Prior research by Lu has determined that a specific gene, called GNAS, encodes an enzyme (Gαs) that inhibits tumor growth in one of the four medulloblastoma sub-types. Specifically, the GNAS gene suppresses medulloblastoma tumors whose growth is driven by what is known as the "Sonic Hedgehog” pathway, a primary regulator of embryonic development. About 30 percent of medulloblastomas are of this sub-type.
Lu and his lab recently developed an animal model of medulloblastoma that will enable them to screen and test new therapies, and their preliminary research already is pointing to potential tumor suppressors.
"We have not seen significant improvement in therapies for children with this fast-growing tumor in three decades,” Lu says. "Our studies should help us gain a better understanding of the molecular basis of medulloblastoma tumor formation, and the resulting data could lead to a Phase I clinical trial for the young patients who develop this tumor.”
The pilot grant also will enable Lu to use whole-genome and RNA sequencing to analyze tumors that arise from mutations in the GNAS (tumor-suppression) gene. "The study should identify previously unrecognized signaling pathways that contribute to the formation of medulloblastoma,” Lu says.
Seeking a Molecular Therapeutic Strategy for Kidney Cancer Metastasis
Preliminary research in Sasaki’s lab has found that renal cancer cells alter the metabolism of GTP, a source of energy. Sasaki’s lab has also previously found that a drug already approved by the U.S. Food and Drug Association appears to reduce the renal cancer cells’ motility—their ability to move around freely—and their ability to proliferate.
With his pilot grant, Sasaki seeks 1) to define the role of GTP metabolism in the ability of renal cells to move about and metastasize to the brain and other parts of the body and 2) to use the FDA-approved drug to suppress the cells’ metastatic potential. Using five renal cancer cell lines, he will study how altered GTP metabolism affects the cells’ ability to grow and move around. He also will study the mechanism that alters GTP’s metabolism—the "GTP metabolic switch”—in both a cell culture system and patient specimens.

[Problem A]: Reproduce the research-grant passage word for word from "Seeking a Molecular" up to and including "ability to proliferate.".
[Problem B]: According to the research-grant passage, what share of medulloblastomas belong to the sub-type driven by the Sonic Hedgehog pathway?
The rows that come next have no connection to the research-grant passage.

[Data supplied]:
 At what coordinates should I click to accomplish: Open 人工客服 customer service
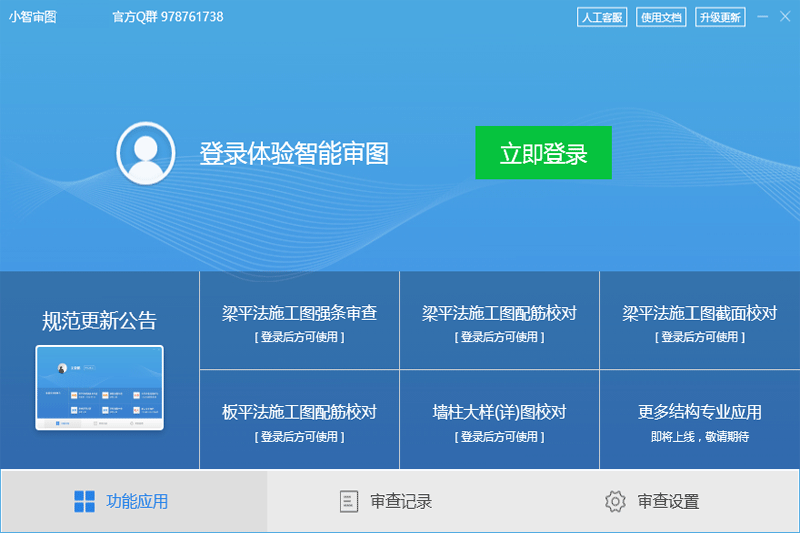(602, 17)
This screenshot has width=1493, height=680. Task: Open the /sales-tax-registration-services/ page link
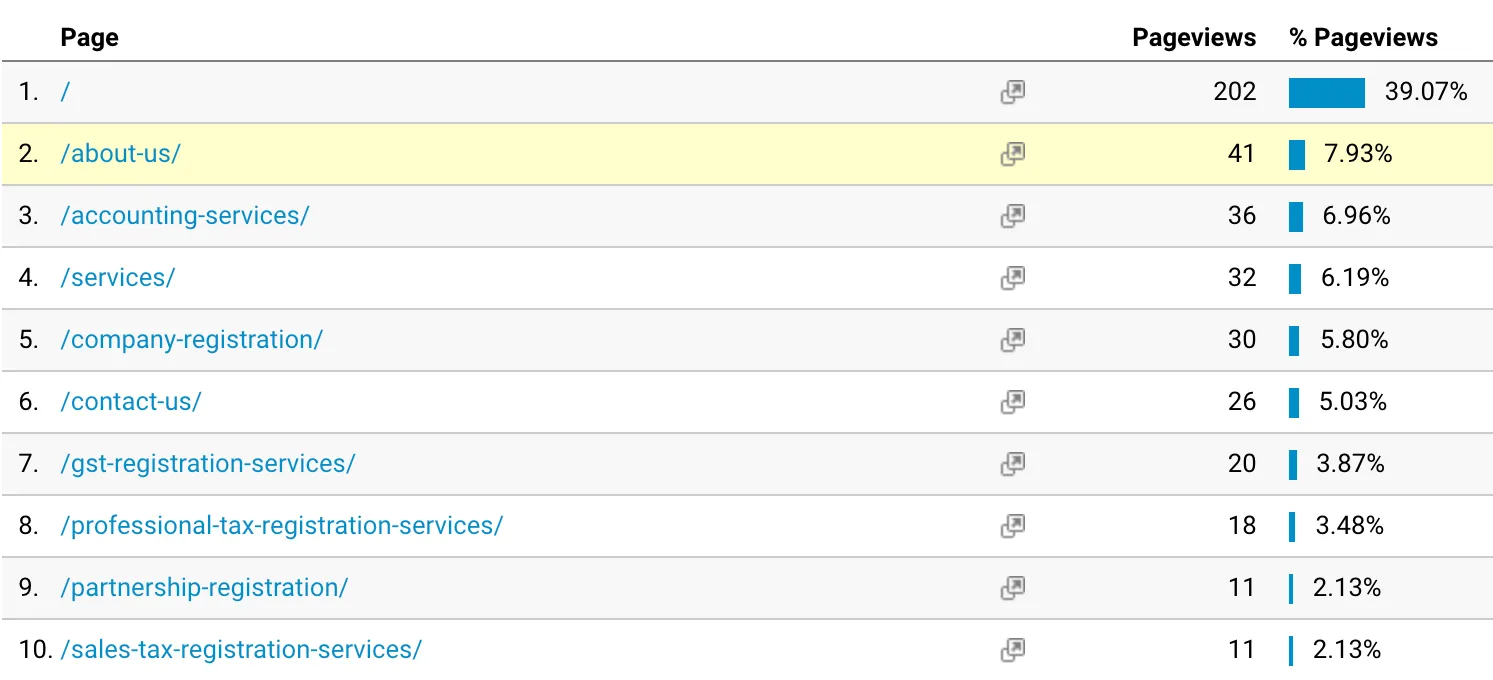click(x=241, y=650)

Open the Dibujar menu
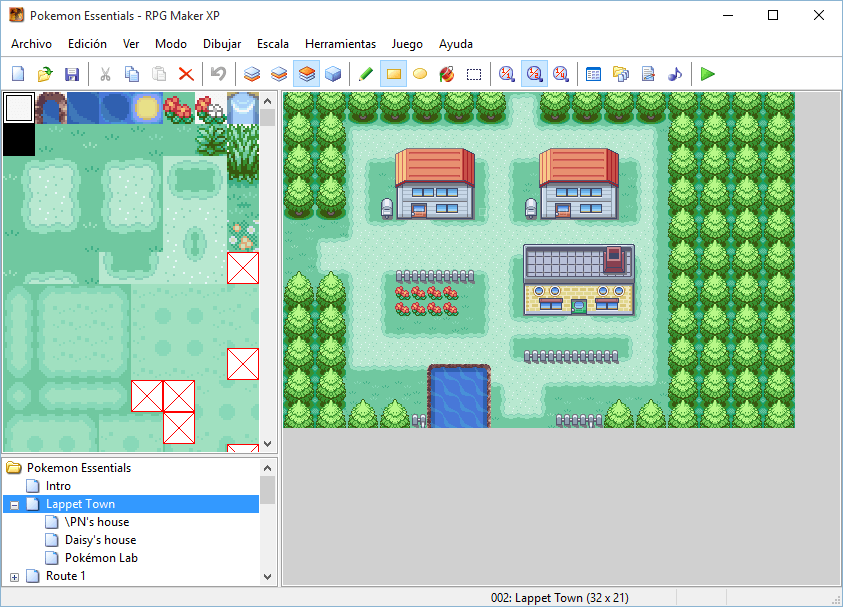(222, 44)
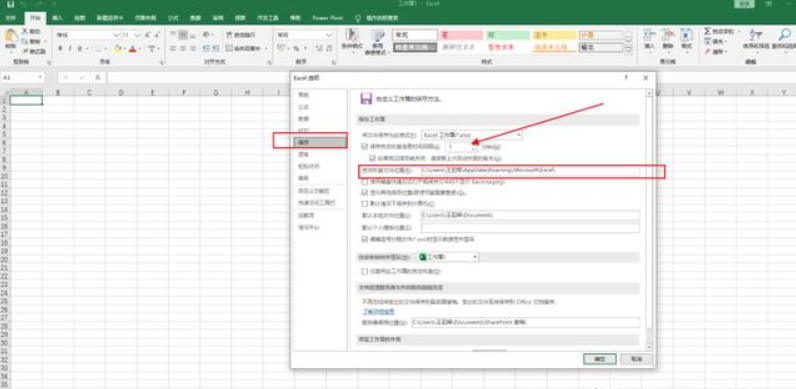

[Reply A]:
Seeking a Molecular Therapeutic Strategy for Kidney Cancer Metastasis
Preliminary research in Sasaki’s lab has found that renal cancer cells alter the metabolism of GTP, a source of energy. Sasaki’s lab has also previously found that a drug already approved by the U.S. Food and Drug Association appears to reduce the renal cancer cells’ motility—their ability to move around freely—and their ability to proliferate.

[Reply B]: About 30 percent.